Derivatives of mandelic acid are formed as a result of metabolism of adrenaline and noradrenaline by monoamine oxidase and catechol-O-methyl transferase. The biotechnological production of 4-hydroxy-mandelic acid and mandelic acid on the basis of glucose was demonstrated with a genetically modified yeast Saccharomyces cerevisiae, in which the hydroxymandelate synthase naturally occurring in the bacterium Amycolatopsis was incorporated into a wild-type strain of yeast, partially altered by the exchange of a gene sequence and expressed.

It also arises from the biodegradation of styrene and ethylbenzene, as detected in urine.

==Uses==

===Cosmetics===
Mandelic acid can be a component of chemical face peels analogous to other alpha hydroxy acids. Mandelic acid is one of the most common chemical components of the "superficial peel" class, which destroy all or part of the epidermis while remaining safe to use on all Fitzpatrick skin types. The American Academy of Dermatology says there is insufficient evidence to recommend chemical peels (including those with mandelic acid) as a treatment for acne vulgaris. While noting it was widely used in cosmetic products, known to be effective, and frequently prescribed for acne, mandelic acid was among the ingredients not recommended for acne in a 2025 Journal of the American Academy of Dermatology literature review's expert panel, because it is rarely covered by insurance and more costly than treatments with similar effects such as vitamin A derivatives.

===Pharmaceuticals===
Mandelic acid is widely used for pharmaceuticals as a precursor to various drugs.

Homatropine are esters of mandelic acid. Homatropine dilates eyes for eye exams and wears off quickly. This effect was discovered by chemist Alfred Ladenburg in 1880 and was preferred because the previous mixture caused blurry vision for days. Mandelic acid replaced tropic acid in the synthesis of homatropine.

Other drugs and drug candidates have been synthesized from mandelic acid, including Cefamandole.

===Toxicology===
Mandelic acid levels in human urine are a standard biomarker for styrene exposure in industrial hygiene. The unstable metabolite styrene-(7,8)-oxide (styrene oxide) is oxidized into mandelic acid and phenylglyoxylic acid, then exits the body in urine. It is also a biomarker for ethylbenzene exposure. Daily end-of-shift urine collection to monitor styrene exposure is recommended by American Conference of Governmental Industrial Hygienists (ACGIH).

==History==
Mandelic acid was discovered in 1831 by the German pharmacist Ferdinand Ludwig Winckler (1801–1868) while heating amygdalin, an extract of bitter almonds, with diluted hydrochloric acid. The name is derived from the German "Mandel" for "almond".

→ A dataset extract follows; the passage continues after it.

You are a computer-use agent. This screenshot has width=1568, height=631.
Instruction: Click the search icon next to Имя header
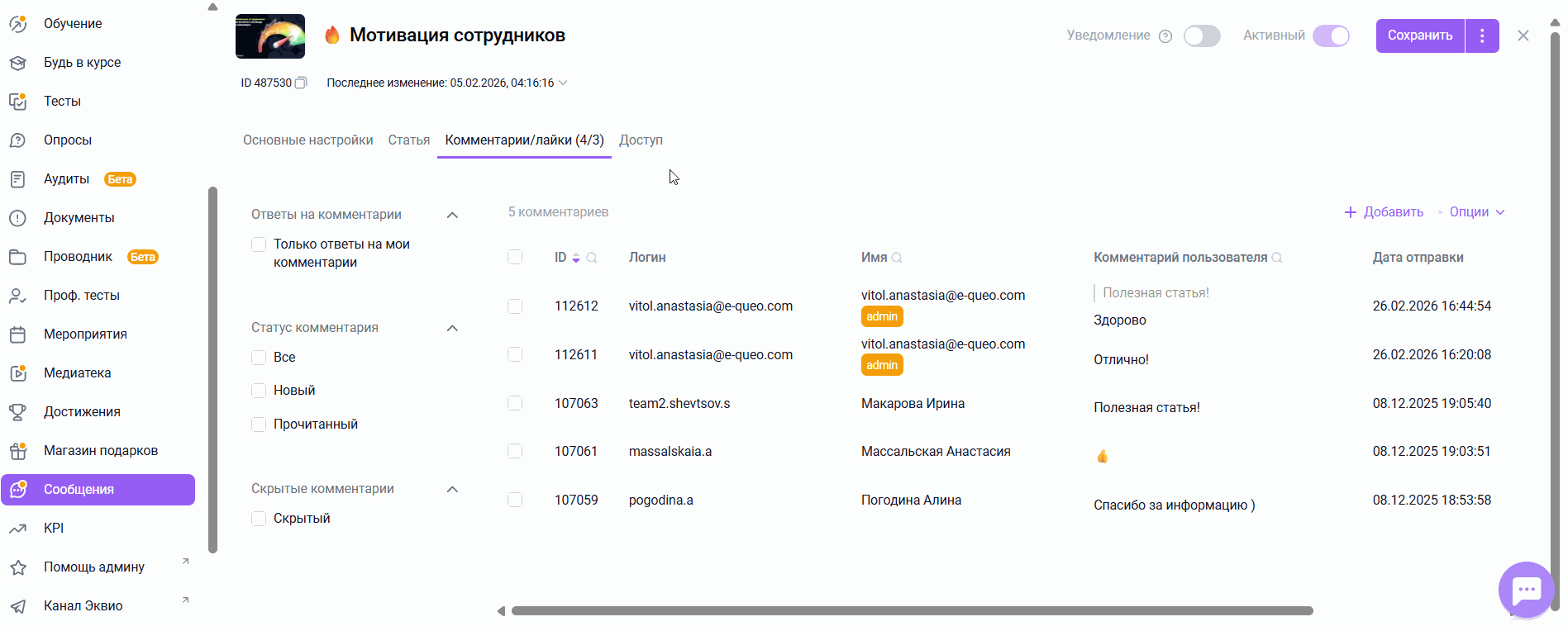click(897, 258)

The short-acting eye dilation effect as part of homatropine was discovered by chemist Alfred Ladenburg in 1880. Mandelic acid then replaced tropic acid in the synthesis of homatropine.

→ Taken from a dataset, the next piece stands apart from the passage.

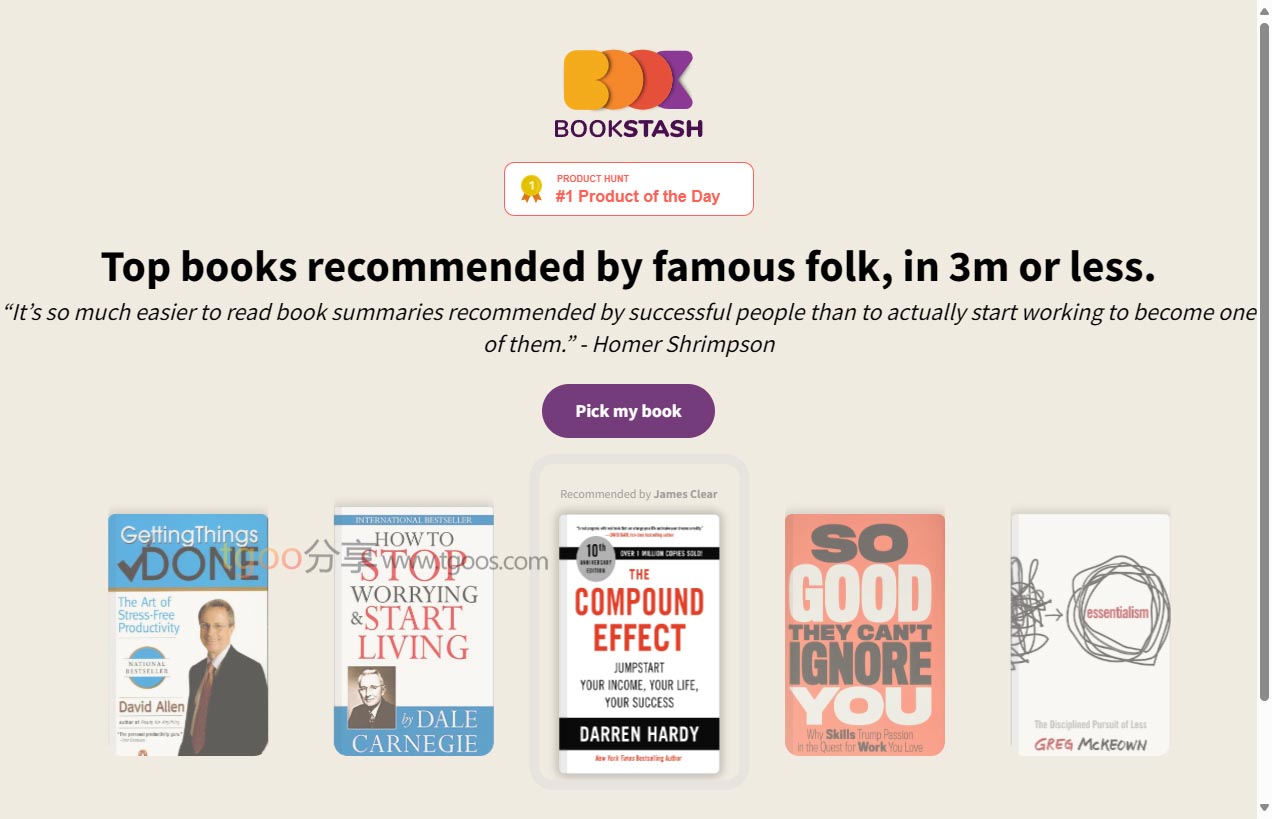The image size is (1272, 819).
Task: Click the James Clear recommender name
Action: [685, 494]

Takeru Higuchi and Roy Kuramoto demonstrated one of the earliest forms of pharmaceutical cocrystals in studies published during 1954 that involved mandelic acid.

==Safety and handling==
Mandelic acid is moderately toxic if ingested. It is poisonous if injected. Frequent absorption can result in kidney irritation. When burning, mandelic acid emits acrid smoke and fumes.

Exposing the white crystal form to light will darken to brown and decompose the crystals over time.